Whinbusks in bud


Gorse buds

I walked up onto the moor yesterday morning, there had been a hard frost overnight covering the ground dusty white.  Through the cold came the birdsong and the gleam of the rising sun and I felt the push of spring despite the chill.

Once on the moor path along Lastingham Ridge, I’m aware of something in the air and the light, some sparkling purity, a rejuvenating quality.  My marching pace eases and my mind slows.

Gorse shrub

The Gorse prickles with frost.  Gorse here is known as Whin or Furze.  The bushes, Whinbusks.  As I get closer I notice that there are buds on the stems and in places they’ve burst into bright, golden yellow flower.  Whin-blossom.

If it is hot during the summer you can hear the shrub clicking and popping, which is the seedpods exploding as the temperature rises, casting wide the little seeds inside.  This resilient plant, despite its prickles, is well-liked by birds, Whinchats (even named after the bush), Stonechats, and Linnets, its density protecting their nests.  Foxes also take advantage of its protective growth, whin patches on the moors are known fox hiding places.

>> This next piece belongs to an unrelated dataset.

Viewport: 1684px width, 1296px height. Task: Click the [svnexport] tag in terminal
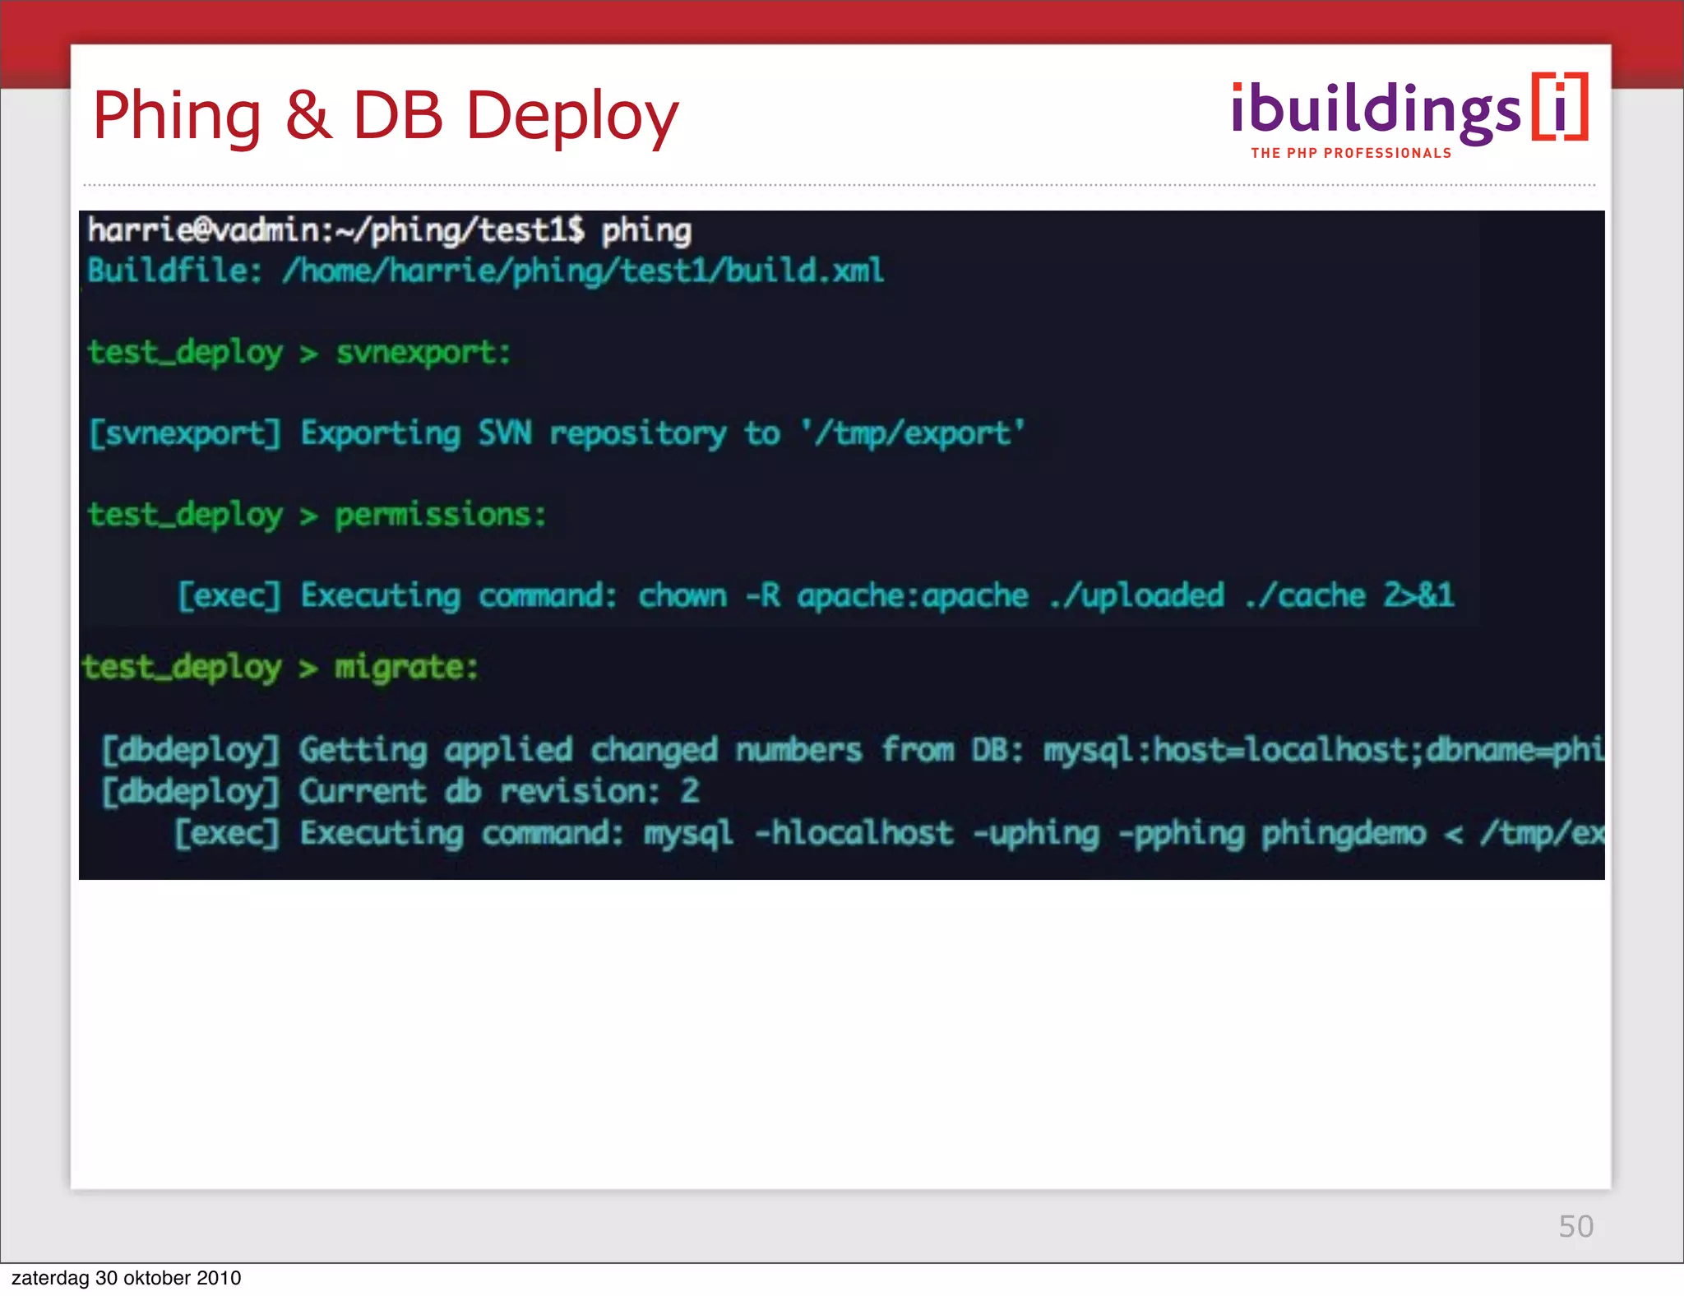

It was used for animal fodder too, collected and then crushed using great stone rollers, to make the prickly spines more easily eaten.

Another and rather special influence of Gorse and a result of it as a long-time feature in the North York Moors is that locally there is a quarry producing a tough sandstone that has the name Whinstone!  (In the quarrying industry Whinstone is a term used for any hard, resistant, dark-coloured rock).